Em seguida, remova cuidadosamente o sobrenadante. Ressuspenda as esferas lavadas em um tubo de microcentrífuga de 1,5 mililitro em um mililitro de PBSA com 6,7 a 33 picomoles de antígeno biotinilado. Após a incubação, coloque o tubo em um rack magnético por dois minutos com a tampa aberta, remova o sobrenadante e lave as esferas carregadas de antígeno com um mililitro de PBSA.

Assim que as contas assentarem, remova o PBSA. Em seguida, ressuspenda os grânulos carregados de antígeno em 50 microlitros de PBSA. Prepare as células, grânulos de antígeno e uma solução de grânulos de urso para seleções negativas.

Após a lavagem, ressuspenda os grânulos de antígeno em 50 microlitros de PBSA e ressuspenda os grânulos de urso em 150 microlitros de PBSA. Para a primeira seleção negativa, adicione 50 microlitros de contas nuas lavadas a 950 microlitros de células lavadas em PBSA e incube a mistura por 1,5 horas a quatro graus Celsius. Após a incubação, coloque os tubos contendo as suspensões de células de contas de urso em um rack magnético com a tampa aberta.

Pipete qualquer líquido da tampa para o tubo e aguarde dois minutos. Em seguida, transfira as células não ligadas para um novo tubo de microcentrífuga e adicione 50 microlitros de contas de urso lavadas. Após três rodadas de seleção negativa, adicione 50 microlitros de solução de grânulo carregada de antígeno às células.

Incube por duas horas a quatro graus Celsius. Agora coloque as células que contêm as esferas carregadas de antígeno em um rack magnético com a tampa aberta. Pipete qualquer líquido que esteja na tampa para dentro do tubo.
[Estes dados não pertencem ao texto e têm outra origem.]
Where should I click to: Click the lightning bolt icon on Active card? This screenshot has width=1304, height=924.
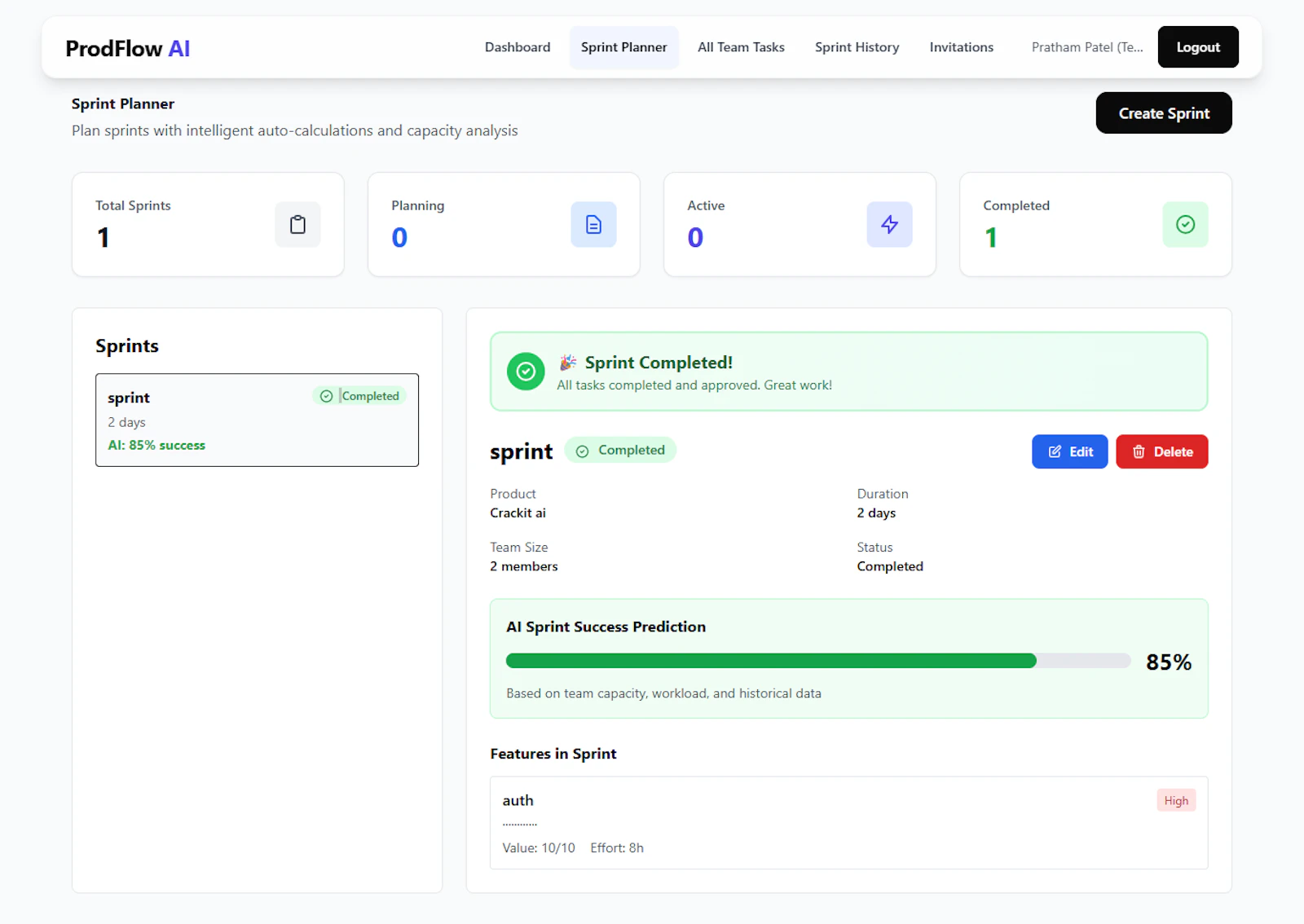[889, 224]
Aguarde dois minutos antes de descartar as células não ligadas. Execute todas as etapas restantes conforme descrito para a primeira seleção do grânulo de antígeno. Após três seleções negativas e uma positiva, ressuspender as células rapidamente em um mililitro de SDCAA e transferir para um frasco agitador contendo um volume maior de SDCAA.

Após a indução noturna da expressão superficial de proteínas em SGCAA em bibliotecas de leveduras, granular células suficientes para cobrir 10 vezes a diversidade e descartar o sobrenadante. Ressuspenda o pellet em PBSA e transfira-o para tubos de microcentrífuga. Use 30 milhões de células para coloração em cada tubo.
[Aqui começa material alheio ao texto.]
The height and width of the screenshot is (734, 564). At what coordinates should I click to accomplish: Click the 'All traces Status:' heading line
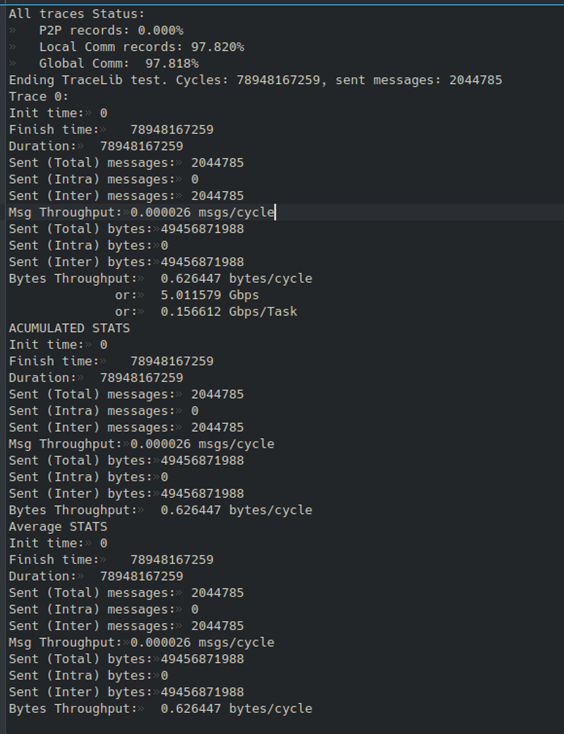[77, 14]
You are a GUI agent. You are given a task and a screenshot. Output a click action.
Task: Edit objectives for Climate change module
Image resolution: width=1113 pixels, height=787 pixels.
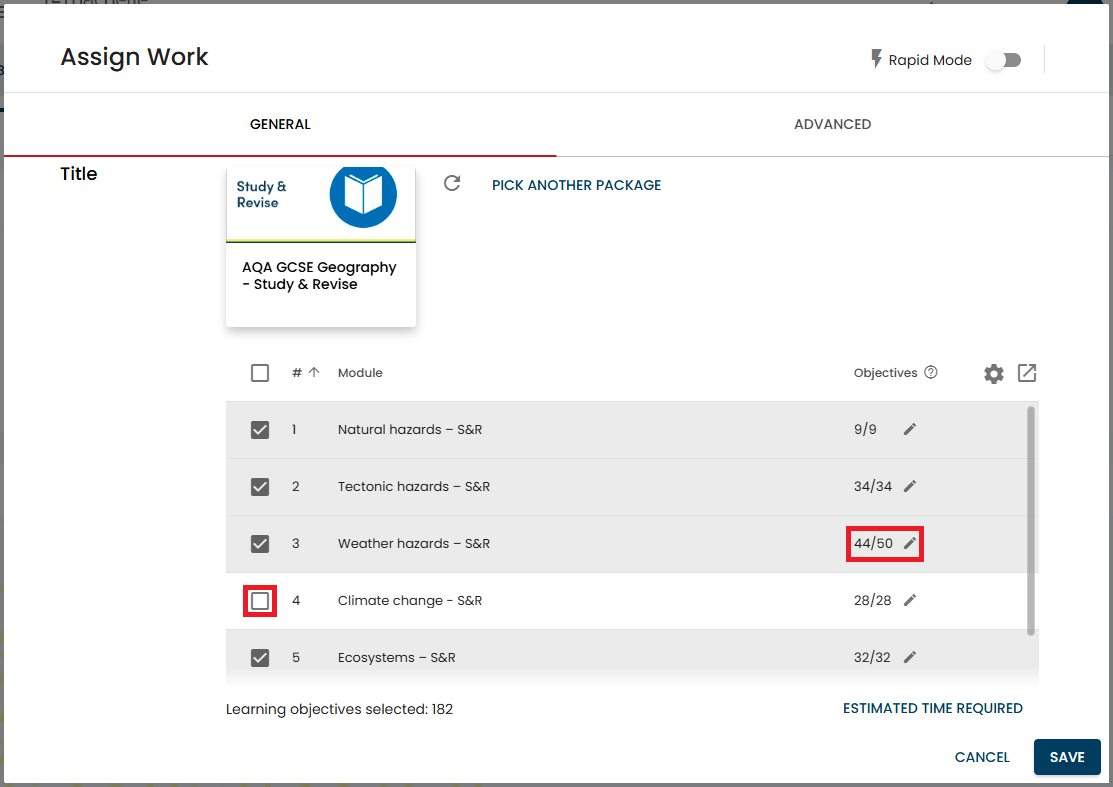tap(910, 601)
Prepare quantos tubos forem necessários com base na diversidade, incluindo um tubo de controle sem o antígeno. Em seguida, centrifugue os tubos a 2000 x g durante cinco minutos à temperatura ambiente. Ressuspenda o pellet em 200 microlitros de PBSA contendo o antígeno e incube por uma hora a quatro graus Celsius.

Depois de realizar a centrifugação mais uma vez, remova o PBSA do pellet. Em seguida, ressuspenda as células em 100 microlitros de PBSA frio contendo anticorpos para coloração de exibição e detecção de antígeno. Incube por 30 minutos a quatro graus Celsius.

Após a incubação, centrifugue as células a 2000 x g por cinco minutos a quatro graus Celsius. Adicione um mililitro de PBSA ao pellet e repita a centrifugação. Em seguida, remova a maior parte do sobrenadante, deixando apenas 20 a 30 microlitros para evitar que o pellet seque.

Ressuspenda o pellet em PBSA frio antes de classificar. Agora classifique as células diretamente em SDCAA, um meio. Após a classificação, transferir as células para um frasco agitador contendo um volume maior de meio SDCAA e incubar a 30 graus Celsius com agitação a 180 RPM.